>>>>>
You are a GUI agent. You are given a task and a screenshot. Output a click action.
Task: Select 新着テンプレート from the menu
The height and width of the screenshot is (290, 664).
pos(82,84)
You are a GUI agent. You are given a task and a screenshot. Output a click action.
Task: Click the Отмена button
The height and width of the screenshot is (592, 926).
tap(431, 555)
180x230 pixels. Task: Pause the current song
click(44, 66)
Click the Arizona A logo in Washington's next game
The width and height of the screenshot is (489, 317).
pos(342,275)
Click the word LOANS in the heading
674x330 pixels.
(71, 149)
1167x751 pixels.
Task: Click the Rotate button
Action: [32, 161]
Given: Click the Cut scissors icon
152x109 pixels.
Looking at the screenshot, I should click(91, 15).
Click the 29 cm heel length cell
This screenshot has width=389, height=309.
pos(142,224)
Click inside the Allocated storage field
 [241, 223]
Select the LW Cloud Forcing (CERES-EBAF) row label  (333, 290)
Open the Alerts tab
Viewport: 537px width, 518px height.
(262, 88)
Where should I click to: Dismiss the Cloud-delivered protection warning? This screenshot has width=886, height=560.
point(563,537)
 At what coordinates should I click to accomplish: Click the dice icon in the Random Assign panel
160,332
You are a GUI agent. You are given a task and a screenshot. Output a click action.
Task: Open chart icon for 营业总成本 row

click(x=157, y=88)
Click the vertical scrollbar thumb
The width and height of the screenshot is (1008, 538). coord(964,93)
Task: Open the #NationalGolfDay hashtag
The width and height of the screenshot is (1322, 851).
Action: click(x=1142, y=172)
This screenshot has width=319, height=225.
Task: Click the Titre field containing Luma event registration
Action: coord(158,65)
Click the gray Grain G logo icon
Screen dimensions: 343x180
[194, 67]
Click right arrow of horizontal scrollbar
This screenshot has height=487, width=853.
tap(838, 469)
<<<<<
▶ **WHAT YOU HAVE TO DO**
Copy out the entries. Leave every line exactly as it is.

▶ **WRITTEN SOLUTION**
You are a GUI agent. You are given a task and a screenshot. Output a click action.
Task: Select 新着テンプレート from the menu
The height and width of the screenshot is (290, 664).
pos(82,84)
You are a GUI agent. You are given a task and a screenshot. Output a click action.
Task: Click the Отмена button
The height and width of the screenshot is (592, 926).
tap(431, 555)
180x230 pixels. Task: Pause the current song
click(44, 66)
Click the Arizona A logo in Washington's next game
The width and height of the screenshot is (489, 317).
pos(342,275)
Click the word LOANS in the heading
674x330 pixels.
(71, 149)
1167x751 pixels.
Task: Click the Rotate button
Action: [32, 161]
Given: Click the Cut scissors icon
152x109 pixels.
Looking at the screenshot, I should click(91, 15).
Click the 29 cm heel length cell
This screenshot has width=389, height=309.
pos(142,224)
Click inside the Allocated storage field
 [241, 223]
Select the LW Cloud Forcing (CERES-EBAF) row label  (333, 290)
Open the Alerts tab
Viewport: 537px width, 518px height.
(262, 88)
Where should I click to: Dismiss the Cloud-delivered protection warning? This screenshot has width=886, height=560.
point(563,537)
 At what coordinates should I click to accomplish: Click the dice icon in the Random Assign panel
160,332
You are a GUI agent. You are given a task and a screenshot. Output a click action.
Task: Open chart icon for 营业总成本 row

click(x=157, y=88)
Click the vertical scrollbar thumb
The width and height of the screenshot is (1008, 538). coord(964,93)
Task: Open the #NationalGolfDay hashtag
The width and height of the screenshot is (1322, 851).
Action: click(x=1142, y=172)
This screenshot has width=319, height=225.
Task: Click the Titre field containing Luma event registration
Action: coord(158,65)
Click the gray Grain G logo icon
Screen dimensions: 343x180
[194, 67]
Click right arrow of horizontal scrollbar
This screenshot has height=487, width=853.
tap(838, 469)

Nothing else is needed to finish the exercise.